Wandering Dhamma is the hands down favorite blog that I hardly ever read. Brooke Schedneck writes wonderfully thorough (and very long) posts about her dissertation research in Thailand. (I vow to read them all.) Her exploration of the Thai meditation traditions is relevant and illuminating on many levels. Most prominently, meditation is one of the primary “Dharma gates” through which many non-heritage Buddhists come to Buddhism. So how is meditation in Thailand presented to Westerners? Her research also touches on the role the Theravada in modernity. Through investigation of particular histories, she reveals how the increasing diversity and dialogue within the Theravada community manifests itself within contemporary Buddhism in Thailand. Not to mention that the recent Australian bhikkhuni ordination and institutional backlash have shoved the Thai forest traditions into the spotlight of the Buddhist media. (Check out her post on visiting a bhikkhuni meditation center.) These are traditions that are often romanticized and poorly understood in the broader Buddhist community. Honestly, I would know hardly anything if one of my dearest friends weren’t a monk at a Wat Pah Pong branch temple in Thailand. If you’d like a more intimate perspective on Buddhist meditative traditions in Thailand, Wandering Dhamma is certainly a great place to go.
Dangerous Harvests blogger Nathan shares an article about Zen Buddhism in Brazil.
The author, Cristina Moreira da Rocha, writes of the history and development of Buddhism (primarily Zen Buddhism) in Brazil, beginning with the arrival of Japanese immigrant laborers in 1908 up to the present day diversity of approaches Buddhism and Buddhist communities. What I have been struck with is how many parallels there are to the North American Buddhist story.
He expands on five themes that jumped out at him, namely, the initial arrival through Asian immigrant communities, oppression of citizens and immigrants of Japanese descent during World War II, the increase of Buddhist “missionaries” and teachers arriving during the 1950’s, the issue of whether Buddhism is a religion or a philosophy, and a certain level of Christian influence. Both pieces are well worth your time, but for those of you with very little time to spare, Nathan’s post is a good summary.
Barbara O’Brien elaborates on terms such as “modernization” or “westernization” and what these terms might mean in the context of Buddhist history.
There seems to be a rising tide of westerners interested in Buddhism who demand that it be “westernized” asap, stripped of ritual and anything “Asian.” The truth is, most of us have barely scratched the surface, and already we’re making judgments about which parts of Buddhism are “essential” and which aren’t.
The more time I spend with this remarkable tradition, the more grateful I am to the Asian teachers for their care and practice through the centuries.
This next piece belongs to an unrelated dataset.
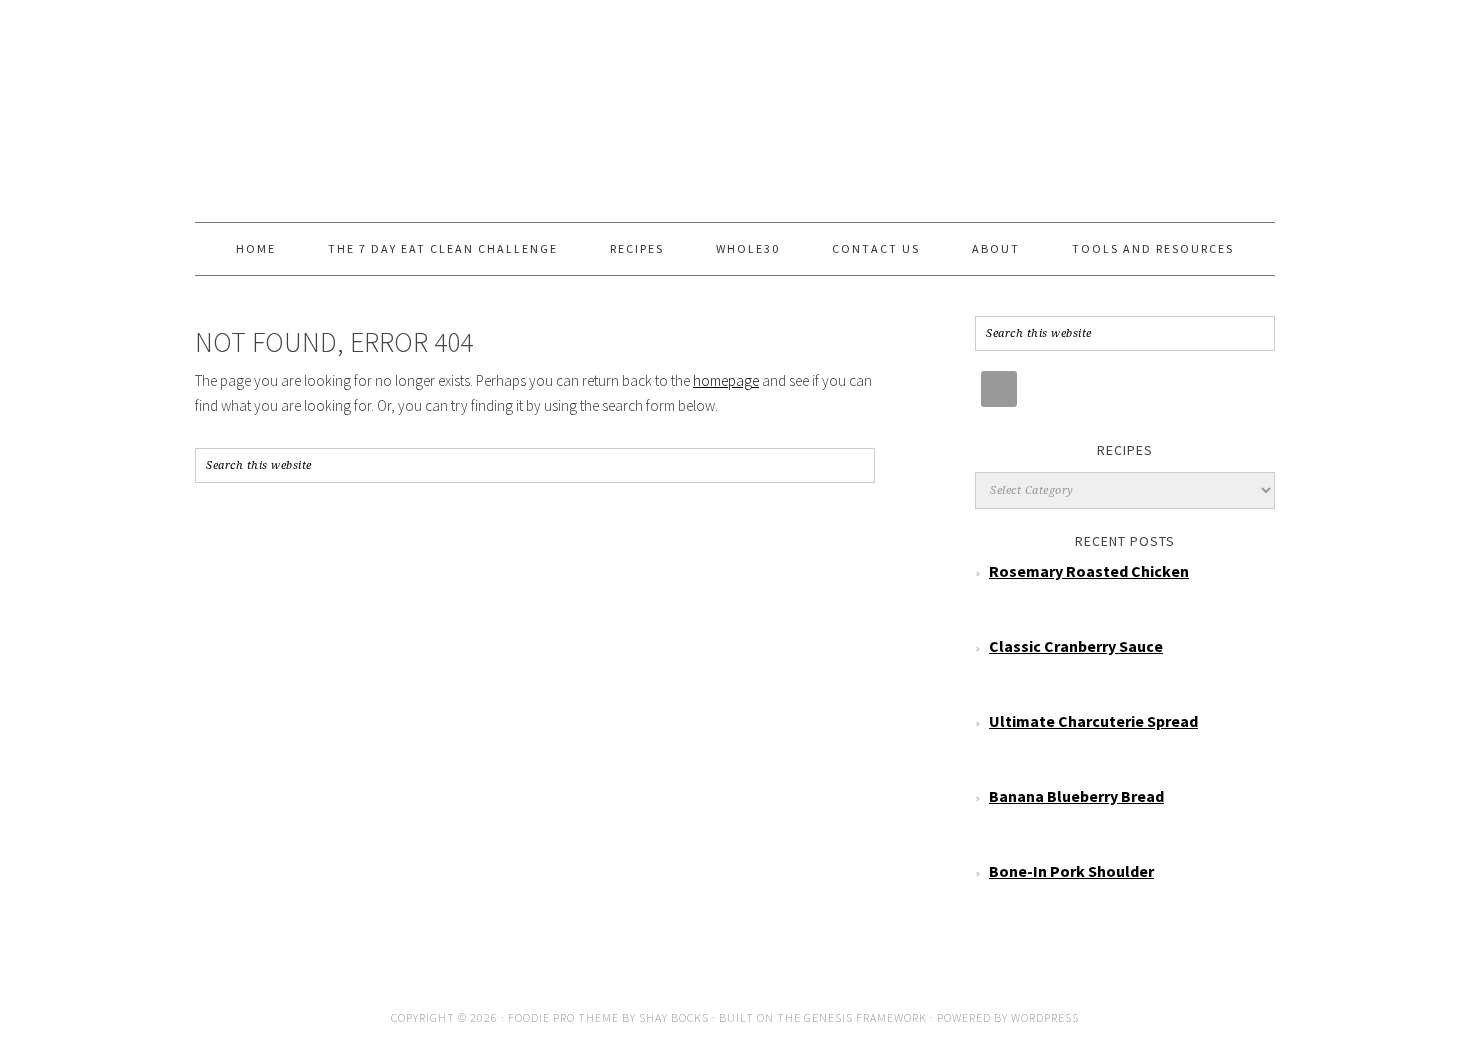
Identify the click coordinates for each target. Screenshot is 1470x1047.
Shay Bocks (674, 1017)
I feel no rush to “westernize” anything. First we should be sure we can maintain the teachings with the same care that brought them to us.
These words are indeed of some comfort to me, but they fail to deal with a central concern in a couple ofprevious posts. Aside from the many issues with what “Western” means, the discussion of “Western Buddhism” is still one that marginalizes Asian Buddhists of the West in the very community where we comprise the outright majority. Apparently we may be welcome into Western Buddhism, our contributions admired, our history acknowledged—but only so long as our say is not proportional to our greater numbers. This Western Buddhist rhetoric is so offensive precisely due to its implicit suggestion that Asian Westerners and our culture do not properly belong in the West.
I have a hunch that there will never be a distinct Western Buddhism, so the very discussion of it may be in vain. We live in a world that is ever more globalized, interconnected, transnational and multicultural in ways that defy historical precedent. Imagine what the Buddhist blogosphere will be like with millions of Chinese Buddhist bloggers! What this increasing entanglement also suggests, however, is that while there may not emerge a “Western” Buddhism, Buddhism in general will appropriate more “Western” features. And perhaps the West will also become more Buddhist.